Even if the plan to join forces was hatched during 2008 Olympics in Beijing, the worldview that each of those players brought to the Redeem Team was forged in the Lakers' flameout of 2004 that occurred during their rookie season. More than James, Wade or Bosh, Shaq is responsible for the current roster of the Miami Heat. And, along with Kobe, he is responsible for promulgating the notion that quantity of titles matters far more than quality. The former running mates have been engaged in a counting competition ever since they parted ways. "More than" the other guy is now more important than directly beating the other guy in a head-to-head fashion. In other words, Robert Horry is an icon.

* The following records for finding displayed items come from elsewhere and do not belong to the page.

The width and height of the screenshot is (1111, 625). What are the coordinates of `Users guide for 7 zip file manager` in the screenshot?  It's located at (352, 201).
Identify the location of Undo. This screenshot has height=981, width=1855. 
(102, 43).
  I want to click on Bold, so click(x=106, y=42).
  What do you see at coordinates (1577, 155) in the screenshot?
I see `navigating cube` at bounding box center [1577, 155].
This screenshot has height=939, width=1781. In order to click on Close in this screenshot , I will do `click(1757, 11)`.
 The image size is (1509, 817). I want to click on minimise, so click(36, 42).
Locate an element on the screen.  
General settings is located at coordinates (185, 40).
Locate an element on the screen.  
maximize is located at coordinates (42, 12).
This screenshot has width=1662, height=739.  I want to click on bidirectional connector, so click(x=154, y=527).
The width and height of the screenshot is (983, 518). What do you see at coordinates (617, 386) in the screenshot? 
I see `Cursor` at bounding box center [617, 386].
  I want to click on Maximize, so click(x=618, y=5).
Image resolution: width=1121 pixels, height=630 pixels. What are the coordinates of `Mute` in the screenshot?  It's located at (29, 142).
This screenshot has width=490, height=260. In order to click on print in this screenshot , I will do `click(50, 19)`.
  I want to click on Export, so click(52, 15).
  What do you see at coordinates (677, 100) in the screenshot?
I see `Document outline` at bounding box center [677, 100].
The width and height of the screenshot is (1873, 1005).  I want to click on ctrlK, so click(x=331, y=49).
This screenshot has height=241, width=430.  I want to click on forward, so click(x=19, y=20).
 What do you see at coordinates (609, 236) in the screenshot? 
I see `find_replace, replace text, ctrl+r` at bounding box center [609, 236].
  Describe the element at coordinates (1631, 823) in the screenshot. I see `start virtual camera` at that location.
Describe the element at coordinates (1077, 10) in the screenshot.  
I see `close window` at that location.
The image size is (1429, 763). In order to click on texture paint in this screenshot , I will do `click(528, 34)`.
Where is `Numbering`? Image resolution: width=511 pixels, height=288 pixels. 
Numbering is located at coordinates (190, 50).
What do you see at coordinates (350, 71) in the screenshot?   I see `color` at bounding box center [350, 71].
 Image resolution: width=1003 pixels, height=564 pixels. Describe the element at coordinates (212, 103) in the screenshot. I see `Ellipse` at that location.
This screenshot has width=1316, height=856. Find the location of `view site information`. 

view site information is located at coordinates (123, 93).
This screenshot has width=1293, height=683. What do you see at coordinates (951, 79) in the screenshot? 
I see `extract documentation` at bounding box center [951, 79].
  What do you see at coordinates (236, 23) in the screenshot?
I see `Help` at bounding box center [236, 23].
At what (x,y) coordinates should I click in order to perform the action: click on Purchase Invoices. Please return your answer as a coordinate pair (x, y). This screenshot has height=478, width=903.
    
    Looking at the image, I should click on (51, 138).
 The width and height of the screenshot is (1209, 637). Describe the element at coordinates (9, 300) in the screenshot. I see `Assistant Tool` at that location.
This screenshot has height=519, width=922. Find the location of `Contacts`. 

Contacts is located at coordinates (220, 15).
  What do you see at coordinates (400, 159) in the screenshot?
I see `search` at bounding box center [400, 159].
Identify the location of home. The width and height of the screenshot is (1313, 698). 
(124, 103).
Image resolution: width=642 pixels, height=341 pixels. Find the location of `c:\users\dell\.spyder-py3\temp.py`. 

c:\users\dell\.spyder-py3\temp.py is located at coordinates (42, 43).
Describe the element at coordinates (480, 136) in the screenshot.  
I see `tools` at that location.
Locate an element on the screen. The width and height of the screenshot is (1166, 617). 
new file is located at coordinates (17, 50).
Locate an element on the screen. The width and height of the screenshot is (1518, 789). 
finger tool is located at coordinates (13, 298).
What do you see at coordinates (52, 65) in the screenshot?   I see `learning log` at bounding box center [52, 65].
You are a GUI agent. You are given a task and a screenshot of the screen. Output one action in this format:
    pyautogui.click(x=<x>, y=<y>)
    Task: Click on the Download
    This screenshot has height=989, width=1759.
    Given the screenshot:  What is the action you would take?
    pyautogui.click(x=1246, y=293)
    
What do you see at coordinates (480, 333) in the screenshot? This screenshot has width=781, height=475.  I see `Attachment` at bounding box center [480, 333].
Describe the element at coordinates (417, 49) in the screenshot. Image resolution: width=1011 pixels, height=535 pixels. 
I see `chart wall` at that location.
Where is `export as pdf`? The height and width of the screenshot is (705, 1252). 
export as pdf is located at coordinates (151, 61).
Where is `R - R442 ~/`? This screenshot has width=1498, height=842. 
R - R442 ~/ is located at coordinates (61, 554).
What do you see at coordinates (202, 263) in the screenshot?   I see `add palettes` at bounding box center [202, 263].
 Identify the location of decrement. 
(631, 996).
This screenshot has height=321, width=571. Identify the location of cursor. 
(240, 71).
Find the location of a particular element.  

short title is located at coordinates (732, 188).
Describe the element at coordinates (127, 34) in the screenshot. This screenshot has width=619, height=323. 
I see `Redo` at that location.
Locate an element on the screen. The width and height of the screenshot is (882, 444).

The notion that how one wins matters is perhaps the last vestige of the NBA's feudal era and the source of the rift that opened up between the two generations of players this offseason. Magic, MJ and Barkley all publicly criticized James for taking the "easy" route to the winner's circle. Meanwhile, Shaq continues to chase rings around the country. Which is why his presence on the floor last night in a Celtics uniform christened the beginning of the NBA's League of Nations Era just as much as the debut of the Heat.

The kings of old are dead. Long live the League of Nations.